Senator Hillary Clinton’s firewall against the momentum of the Barack Obama campaign held on Tuesday night, as Clinton scored major victories in Texas, Ohio and Rhode Island.

Most important for the Clinton campaign was a decisive win in the Ohio primary which has historically been a bellwether for how candidates perform in a general election.

No candidate in the last five or so decades, Democrat or Republican, has lost the Ohio primary and gone on to win in November, a bit of trivia that Hillary Clinton was not remiss to point out in her victory speech last night.

After enduring a brutal string of eleven straight losses, Clinton played the comeback kid in Ohio citing her wins in Democratic strongholds and continuing to play up her leadership credentials as she spoke to an enthusiastic crowd of supporters.

Not only did a clearly renewed Clinton vow to fight on in her quest to win the Democratic nomination, she sounded a note of optimism and certainty that has not been heard from her campaign in weeks.

Senator Barack Obama, on the other hand, brushed off his losses in a speech to supporters in San Antonio, Texas where most of his comments were addressed to John McCain who last night secured the Republican nomination with wins in every major Republican contest.

Focusing more on policy than rhetoric, Obama’s words suggested that he was not shaken by the evening’s losses, while simultaneously reassuring his supporters that his campaign would prevail in the end.

As of press time, Barack Obama was leading in Texas caucuses, which could result in Senator Obama winning more delegates than Senator Clinton once the final votes have been tallied.

That will however not be enough to stop the Clinton campaign from claiming bragging rights in the days ahead.

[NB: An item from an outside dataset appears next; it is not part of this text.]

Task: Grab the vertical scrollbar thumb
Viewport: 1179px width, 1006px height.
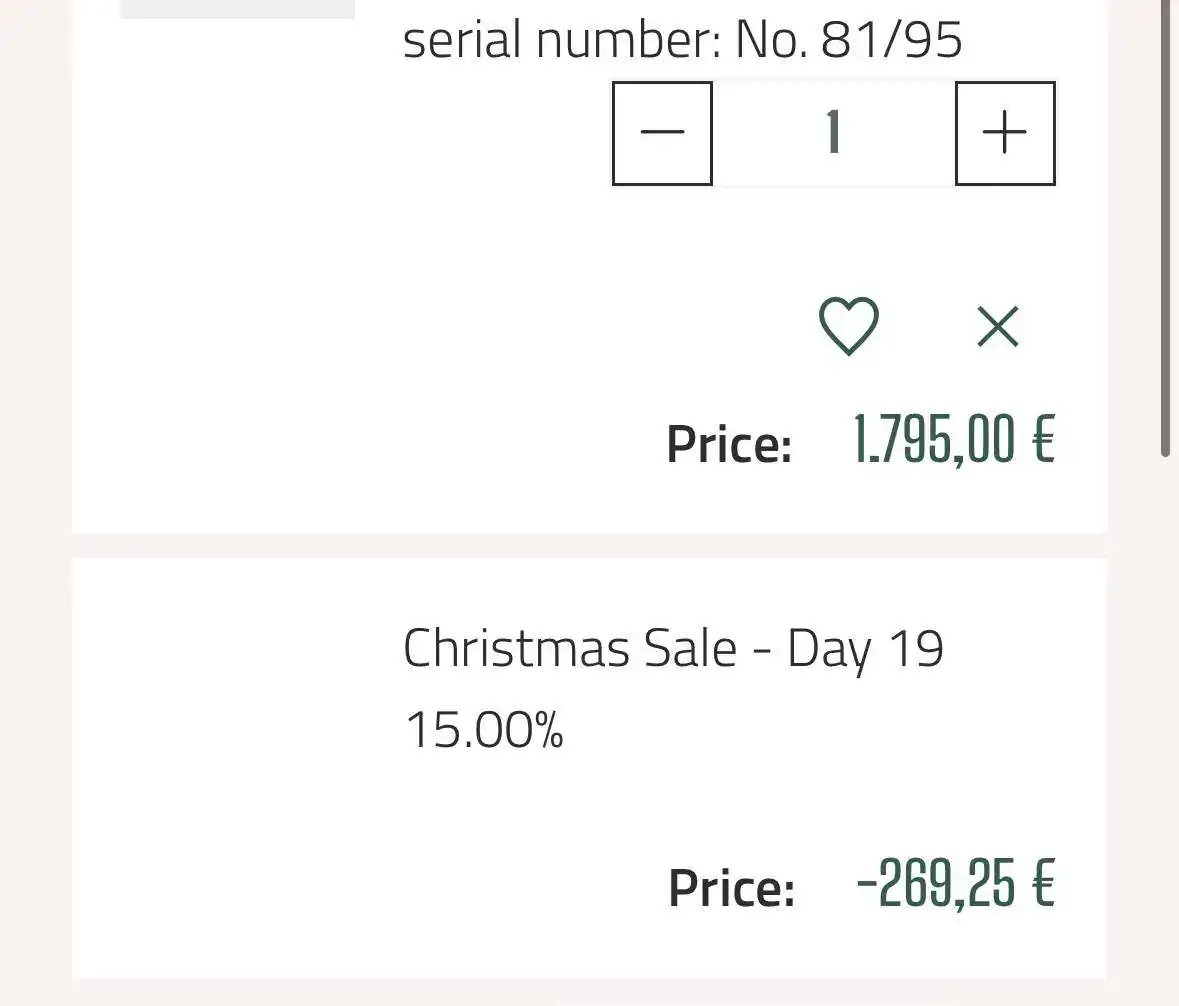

So again, in what is becoming an increasingly common refrain during this election cycle, an evening that held the promise of crowning a Democratic nominee, ended in an upset.

With Hillary Clinton on the ropes, Barack Obama was unable to score a knockout punch, just as Clinton lived up to her campaign promise of being a fighter by battling back to within a hair of winning the Democratic nomination.

The good news for Hillary Clinton was that she recaptured her base.

Older voters, Latinos, white voters and voters who decided in the final days leading up to the primary, all favoured Hillary Clinton by significant margins.

Similarly, Barack Obama held on to his base winning among younger voters, African-Americans and more liberal voters.

The bad news for the Obama campaign was that the inroads they had been believed to be making with Senator Clinton’s core simply didn’t hold in last night’s contests, which will again raise questions about the junior Senator from Illinois’ electability in a general campaign.

The other piece of bad news for the Obama campaign is that pundits are speculating that Barack Obama may have a ‘glass jaw’ because of his campaign’s miscalculation regarging attacks from the Clinton campaign over the Senator’s involvement with indicted real estate developer Tony Rezko and the much publicised leak of a memo from an Obama staffer where a Canadian official was assured that Senator Obama’s tough talk about NAFTA was merely ‘political positioning.’

Many are now saying it is incumbent upon Senator Obama to find a way to address this new wave of attacks without going negative as he has said he would not do.

Next it’s on to Wyoming on Saturday and Mississippi on March 11th, both areas where Barack Obama is favoured to win.

The next major contest thereafter will be Pennsylvania on April 22nd, another Clinton firewall where Governor Ed Rendell has thrown his support behind Hillary Clinton.

All of which suggests that five weeks from now, we may well be no closer to knowing who the Democratic nominee is than we are today.